- WORKING DATA:

==*==

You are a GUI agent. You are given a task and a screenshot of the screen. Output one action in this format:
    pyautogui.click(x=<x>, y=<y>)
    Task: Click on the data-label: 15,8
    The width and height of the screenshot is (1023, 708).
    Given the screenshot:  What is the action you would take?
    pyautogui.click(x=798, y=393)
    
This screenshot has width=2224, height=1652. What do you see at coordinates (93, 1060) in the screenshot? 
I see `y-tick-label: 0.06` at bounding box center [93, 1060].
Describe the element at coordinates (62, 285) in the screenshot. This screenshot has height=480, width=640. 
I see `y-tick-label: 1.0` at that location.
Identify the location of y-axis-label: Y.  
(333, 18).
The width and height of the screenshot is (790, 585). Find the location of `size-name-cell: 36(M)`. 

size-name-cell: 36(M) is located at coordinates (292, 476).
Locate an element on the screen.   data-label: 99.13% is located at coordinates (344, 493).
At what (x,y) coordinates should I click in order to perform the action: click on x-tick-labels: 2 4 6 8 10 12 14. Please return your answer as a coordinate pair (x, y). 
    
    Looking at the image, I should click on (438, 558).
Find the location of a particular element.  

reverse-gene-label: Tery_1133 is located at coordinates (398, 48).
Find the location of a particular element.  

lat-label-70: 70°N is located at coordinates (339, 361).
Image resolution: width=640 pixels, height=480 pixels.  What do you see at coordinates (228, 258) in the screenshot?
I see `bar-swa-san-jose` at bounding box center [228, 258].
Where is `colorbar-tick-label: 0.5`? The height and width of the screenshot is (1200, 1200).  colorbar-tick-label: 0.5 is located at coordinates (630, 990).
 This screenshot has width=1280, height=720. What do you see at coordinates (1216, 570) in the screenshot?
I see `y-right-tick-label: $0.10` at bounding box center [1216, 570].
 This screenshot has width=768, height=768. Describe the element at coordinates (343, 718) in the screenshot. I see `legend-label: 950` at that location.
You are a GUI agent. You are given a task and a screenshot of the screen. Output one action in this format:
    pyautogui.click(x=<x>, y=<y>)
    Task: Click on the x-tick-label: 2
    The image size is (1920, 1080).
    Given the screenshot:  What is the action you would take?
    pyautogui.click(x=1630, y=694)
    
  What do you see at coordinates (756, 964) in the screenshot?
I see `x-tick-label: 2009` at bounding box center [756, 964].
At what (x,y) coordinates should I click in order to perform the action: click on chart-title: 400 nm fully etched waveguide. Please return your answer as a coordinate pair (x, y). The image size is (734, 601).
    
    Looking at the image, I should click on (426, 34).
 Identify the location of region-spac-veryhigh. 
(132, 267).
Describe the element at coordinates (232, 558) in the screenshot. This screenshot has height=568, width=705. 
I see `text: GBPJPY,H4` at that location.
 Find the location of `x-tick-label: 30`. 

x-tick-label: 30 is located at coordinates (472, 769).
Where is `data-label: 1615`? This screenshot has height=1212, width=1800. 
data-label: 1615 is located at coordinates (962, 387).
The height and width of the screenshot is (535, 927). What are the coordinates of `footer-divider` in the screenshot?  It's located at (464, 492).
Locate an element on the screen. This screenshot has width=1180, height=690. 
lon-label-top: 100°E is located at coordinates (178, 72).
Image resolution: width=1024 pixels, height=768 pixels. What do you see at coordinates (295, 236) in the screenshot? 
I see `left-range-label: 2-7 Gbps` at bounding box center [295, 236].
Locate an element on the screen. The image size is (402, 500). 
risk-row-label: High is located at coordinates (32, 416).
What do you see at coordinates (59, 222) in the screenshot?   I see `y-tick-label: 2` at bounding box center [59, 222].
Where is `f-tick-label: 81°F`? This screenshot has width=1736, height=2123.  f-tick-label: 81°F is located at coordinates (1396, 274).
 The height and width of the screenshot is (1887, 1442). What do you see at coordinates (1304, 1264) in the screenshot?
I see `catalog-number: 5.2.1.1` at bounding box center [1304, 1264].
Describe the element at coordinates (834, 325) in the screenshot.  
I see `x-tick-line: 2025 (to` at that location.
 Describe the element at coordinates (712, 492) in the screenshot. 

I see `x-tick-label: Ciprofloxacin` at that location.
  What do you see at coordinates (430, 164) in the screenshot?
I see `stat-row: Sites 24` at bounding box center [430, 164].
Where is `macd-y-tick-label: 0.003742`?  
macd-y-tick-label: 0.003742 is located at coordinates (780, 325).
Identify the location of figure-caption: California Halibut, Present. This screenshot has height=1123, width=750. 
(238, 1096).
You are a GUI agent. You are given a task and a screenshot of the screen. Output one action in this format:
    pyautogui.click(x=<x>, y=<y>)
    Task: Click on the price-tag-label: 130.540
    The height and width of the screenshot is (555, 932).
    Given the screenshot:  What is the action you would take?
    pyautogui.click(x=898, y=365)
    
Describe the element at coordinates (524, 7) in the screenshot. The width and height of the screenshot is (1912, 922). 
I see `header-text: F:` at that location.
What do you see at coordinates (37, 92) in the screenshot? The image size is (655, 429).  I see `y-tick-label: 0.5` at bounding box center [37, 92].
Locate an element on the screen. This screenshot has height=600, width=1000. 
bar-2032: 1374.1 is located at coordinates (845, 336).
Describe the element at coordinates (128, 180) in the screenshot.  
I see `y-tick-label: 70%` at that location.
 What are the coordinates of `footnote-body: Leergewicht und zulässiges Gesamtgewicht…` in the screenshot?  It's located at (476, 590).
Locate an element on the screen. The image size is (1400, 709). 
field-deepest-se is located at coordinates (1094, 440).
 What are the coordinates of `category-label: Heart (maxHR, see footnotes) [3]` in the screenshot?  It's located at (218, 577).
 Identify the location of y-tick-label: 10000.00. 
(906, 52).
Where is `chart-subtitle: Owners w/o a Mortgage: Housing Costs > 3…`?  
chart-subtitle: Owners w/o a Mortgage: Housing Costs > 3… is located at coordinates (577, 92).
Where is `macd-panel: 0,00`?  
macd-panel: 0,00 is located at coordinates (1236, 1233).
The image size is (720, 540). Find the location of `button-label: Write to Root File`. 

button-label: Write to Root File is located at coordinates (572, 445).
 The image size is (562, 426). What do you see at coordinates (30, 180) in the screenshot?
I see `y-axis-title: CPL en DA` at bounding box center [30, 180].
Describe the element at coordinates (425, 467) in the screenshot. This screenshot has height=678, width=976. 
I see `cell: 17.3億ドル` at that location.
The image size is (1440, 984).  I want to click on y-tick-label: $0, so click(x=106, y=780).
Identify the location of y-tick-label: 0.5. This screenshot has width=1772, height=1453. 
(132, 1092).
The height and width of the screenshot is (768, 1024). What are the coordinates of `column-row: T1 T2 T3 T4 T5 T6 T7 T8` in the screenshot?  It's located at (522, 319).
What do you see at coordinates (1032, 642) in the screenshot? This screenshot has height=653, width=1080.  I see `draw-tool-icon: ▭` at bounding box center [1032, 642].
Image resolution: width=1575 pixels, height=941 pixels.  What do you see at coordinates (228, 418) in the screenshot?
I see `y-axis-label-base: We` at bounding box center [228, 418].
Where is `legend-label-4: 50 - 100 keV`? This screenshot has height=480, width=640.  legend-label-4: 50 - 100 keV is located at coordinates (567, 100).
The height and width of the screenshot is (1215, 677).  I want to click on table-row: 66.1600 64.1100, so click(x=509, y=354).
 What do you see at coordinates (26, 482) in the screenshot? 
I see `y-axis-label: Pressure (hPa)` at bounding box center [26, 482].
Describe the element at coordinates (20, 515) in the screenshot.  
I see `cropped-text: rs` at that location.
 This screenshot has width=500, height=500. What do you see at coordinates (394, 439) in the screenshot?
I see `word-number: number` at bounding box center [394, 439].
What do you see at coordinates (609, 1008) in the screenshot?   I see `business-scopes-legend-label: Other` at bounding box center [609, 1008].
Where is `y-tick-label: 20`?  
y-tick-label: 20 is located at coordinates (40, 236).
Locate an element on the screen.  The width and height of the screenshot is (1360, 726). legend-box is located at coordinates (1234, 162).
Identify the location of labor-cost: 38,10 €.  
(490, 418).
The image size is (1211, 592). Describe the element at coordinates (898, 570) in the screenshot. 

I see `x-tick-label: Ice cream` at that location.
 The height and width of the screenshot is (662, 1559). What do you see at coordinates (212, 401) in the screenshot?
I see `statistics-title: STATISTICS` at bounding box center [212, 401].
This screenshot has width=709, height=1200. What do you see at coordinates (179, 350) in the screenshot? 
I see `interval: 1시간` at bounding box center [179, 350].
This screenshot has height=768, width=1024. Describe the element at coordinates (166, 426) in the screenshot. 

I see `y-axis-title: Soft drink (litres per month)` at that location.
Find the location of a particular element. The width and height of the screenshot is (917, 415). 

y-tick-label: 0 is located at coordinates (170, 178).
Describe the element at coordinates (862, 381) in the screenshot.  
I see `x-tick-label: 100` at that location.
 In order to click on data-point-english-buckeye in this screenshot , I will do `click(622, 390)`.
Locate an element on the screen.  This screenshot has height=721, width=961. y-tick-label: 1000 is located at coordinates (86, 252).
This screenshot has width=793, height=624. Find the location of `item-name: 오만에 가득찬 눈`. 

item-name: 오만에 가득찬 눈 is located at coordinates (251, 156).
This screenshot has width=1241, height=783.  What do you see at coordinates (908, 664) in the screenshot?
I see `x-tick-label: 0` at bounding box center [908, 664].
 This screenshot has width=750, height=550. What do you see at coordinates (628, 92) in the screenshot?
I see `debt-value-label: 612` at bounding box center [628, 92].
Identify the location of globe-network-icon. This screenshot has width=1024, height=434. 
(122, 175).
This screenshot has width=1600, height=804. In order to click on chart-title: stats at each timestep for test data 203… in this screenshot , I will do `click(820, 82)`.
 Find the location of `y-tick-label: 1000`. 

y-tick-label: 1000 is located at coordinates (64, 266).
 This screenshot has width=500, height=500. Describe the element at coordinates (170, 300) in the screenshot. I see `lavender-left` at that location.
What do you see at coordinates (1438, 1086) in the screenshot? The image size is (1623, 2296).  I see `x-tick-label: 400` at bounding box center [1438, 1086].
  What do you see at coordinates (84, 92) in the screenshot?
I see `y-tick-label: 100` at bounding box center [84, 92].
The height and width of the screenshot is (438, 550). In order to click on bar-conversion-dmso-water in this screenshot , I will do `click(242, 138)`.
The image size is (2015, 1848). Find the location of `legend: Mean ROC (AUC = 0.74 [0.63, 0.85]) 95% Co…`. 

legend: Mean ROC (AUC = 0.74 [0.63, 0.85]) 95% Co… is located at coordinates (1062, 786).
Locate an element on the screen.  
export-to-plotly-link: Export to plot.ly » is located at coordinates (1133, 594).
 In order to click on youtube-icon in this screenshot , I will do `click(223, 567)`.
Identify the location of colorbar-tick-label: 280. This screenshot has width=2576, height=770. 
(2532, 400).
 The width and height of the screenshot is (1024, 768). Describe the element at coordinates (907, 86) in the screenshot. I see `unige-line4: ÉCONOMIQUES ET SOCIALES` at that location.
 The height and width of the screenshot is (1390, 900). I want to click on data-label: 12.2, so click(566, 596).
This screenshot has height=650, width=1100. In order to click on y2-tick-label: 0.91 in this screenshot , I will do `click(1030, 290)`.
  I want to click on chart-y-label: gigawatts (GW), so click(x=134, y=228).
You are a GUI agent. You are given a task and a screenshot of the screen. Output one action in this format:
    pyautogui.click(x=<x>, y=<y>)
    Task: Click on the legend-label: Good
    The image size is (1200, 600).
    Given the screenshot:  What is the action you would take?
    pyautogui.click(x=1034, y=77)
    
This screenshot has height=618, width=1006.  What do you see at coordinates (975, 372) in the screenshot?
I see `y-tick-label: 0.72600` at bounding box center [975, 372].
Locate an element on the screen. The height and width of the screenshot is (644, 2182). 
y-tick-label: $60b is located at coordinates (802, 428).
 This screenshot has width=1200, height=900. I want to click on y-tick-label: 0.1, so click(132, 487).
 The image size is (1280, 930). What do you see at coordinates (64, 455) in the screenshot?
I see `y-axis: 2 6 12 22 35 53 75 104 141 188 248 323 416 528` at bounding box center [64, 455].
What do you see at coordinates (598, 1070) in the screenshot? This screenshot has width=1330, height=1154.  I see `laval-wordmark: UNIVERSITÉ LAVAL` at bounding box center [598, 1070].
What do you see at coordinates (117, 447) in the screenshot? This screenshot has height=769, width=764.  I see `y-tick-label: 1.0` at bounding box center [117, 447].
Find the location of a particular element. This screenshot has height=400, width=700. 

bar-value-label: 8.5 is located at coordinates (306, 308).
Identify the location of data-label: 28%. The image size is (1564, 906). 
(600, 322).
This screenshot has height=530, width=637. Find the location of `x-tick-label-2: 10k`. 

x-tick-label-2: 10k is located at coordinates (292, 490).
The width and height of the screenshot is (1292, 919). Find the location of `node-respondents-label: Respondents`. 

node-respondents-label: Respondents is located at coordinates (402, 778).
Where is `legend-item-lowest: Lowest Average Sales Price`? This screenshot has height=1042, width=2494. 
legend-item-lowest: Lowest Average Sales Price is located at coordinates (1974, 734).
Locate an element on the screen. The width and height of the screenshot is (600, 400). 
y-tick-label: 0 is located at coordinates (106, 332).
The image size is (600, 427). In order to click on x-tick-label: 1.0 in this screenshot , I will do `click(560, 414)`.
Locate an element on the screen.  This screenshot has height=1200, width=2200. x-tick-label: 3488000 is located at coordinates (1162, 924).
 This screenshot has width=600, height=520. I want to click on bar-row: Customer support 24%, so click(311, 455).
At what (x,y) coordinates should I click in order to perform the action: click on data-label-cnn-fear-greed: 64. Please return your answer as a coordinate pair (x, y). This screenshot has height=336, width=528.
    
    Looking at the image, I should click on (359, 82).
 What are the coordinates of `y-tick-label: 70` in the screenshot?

==*==

- WHAT IS BEING ASKED:
In the listing above, copy exactly the lines from the line with "Locate an element on the screen. The height" to the line with "What do you see at coordinates (598, 1070)", including both of those lines.

- RESPONSE:
Locate an element on the screen. The height and width of the screenshot is (644, 2182). 
y-tick-label: $60b is located at coordinates (802, 428).
 This screenshot has width=1200, height=900. I want to click on y-tick-label: 0.1, so click(132, 487).
 The image size is (1280, 930). What do you see at coordinates (64, 455) in the screenshot?
I see `y-axis: 2 6 12 22 35 53 75 104 141 188 248 323 416 528` at bounding box center [64, 455].
What do you see at coordinates (598, 1070) in the screenshot? This screenshot has width=1330, height=1154.  I see `laval-wordmark: UNIVERSITÉ LAVAL` at bounding box center [598, 1070].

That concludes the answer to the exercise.